# Monday afternoon



## kc5tpy (Apr 27, 2015)

Hello.  OK! It’s not a 7 kg. brisket but I am just trying to get back in the game.  We all know the drill here:  Off with the Parson’s nose, out with the wishbone.  Hack ‘em up.  Count your fingers ( 9 or 10 more or less ).  Salt, pepper.  On to the heat and smoke and around 1 hour later ( IT 165-167 ) ya got a meal.  Most of this is going to family and friends who have been waiting for months for me to pull my head out.

We are getting some good weather now ( finally ) so let’s get out there and start smoking!

Danny













P1010114.JPG



__ kc5tpy
__ Apr 27, 2015


----------



## jockaneezer (Apr 27, 2015)

Just sparking the weber up now, son's coming over for a ribeye. Sunny here too but a bitingly chill wind


----------



## smokin monkey (Apr 27, 2015)

Good to see the Texan back in the Saddle!

Good looking Chicken, on my way over!

Smokin Monkey


----------



## mr t 59874 (Apr 27, 2015)

Nice looking birds there Danny and such a simple recipe. You must like the taste of chicken. 
	

	
	
		
		



		
		
	


	





One question.  Do those UK birds fly and run in circles?  
	

	
	
		
		



		
		
	


	





   I can see it would make them easier to lasso.

Tom


----------



## thenegativeone (Apr 27, 2015)

Nice, can't whack a smoked chicken for a quick and easy smoke. Looks good.


----------



## kc5tpy (Apr 27, 2015)

Thanks guys.  I haven't been myself lately.  Nothing on the ole Weber since Christmas day.  Trying to get things back to normal.  Head is firmly pulled out and gonna be smokin again!  Forgot how much fun I have doing it.  Yard bird was an easy way to get back in the swing.  Mix of pecan, cherry and a little oak for smoke and you are away.  I didn't use mesquite cause most of those went to family and friends.  I don't think the U.K. public is ready for full on mesquite on chicken.  Keep Smokin!

Danny


----------

GIVEN MATERIAL:
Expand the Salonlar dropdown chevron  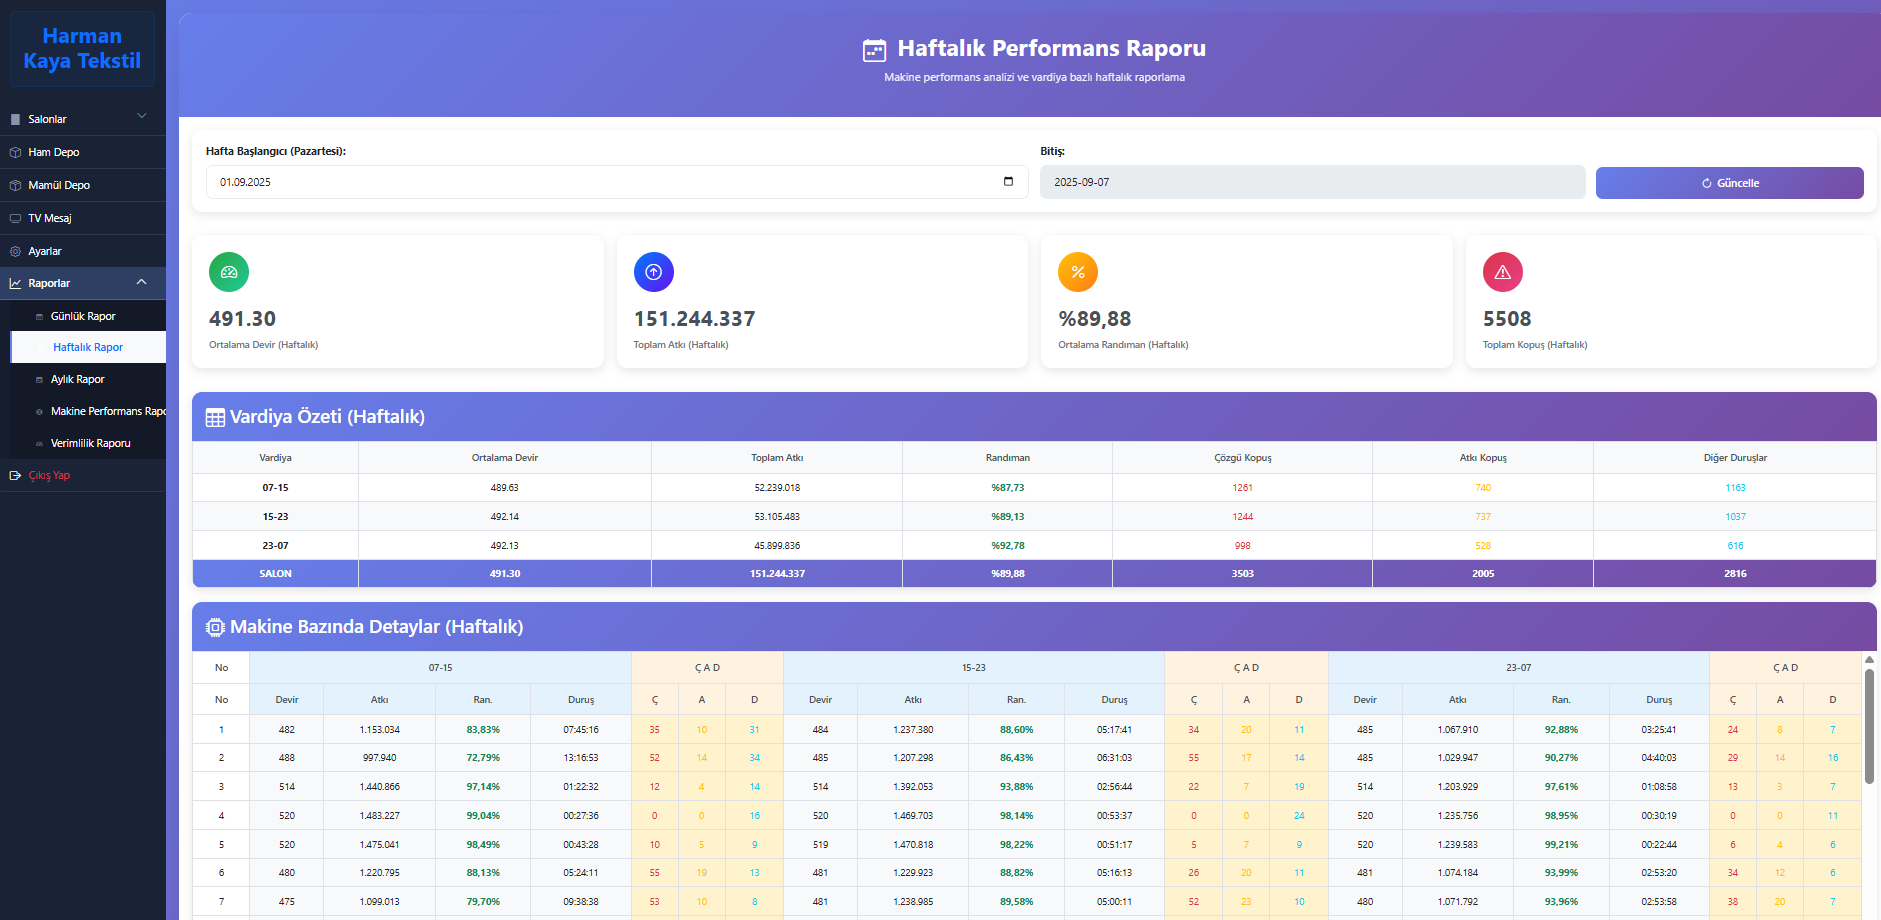point(142,115)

PROMPT: In the forum thread about smoking chicken, which woods did Danny mix for the smoke?

COMPLETE RESPONSE: Pecan, cherry and a little oak.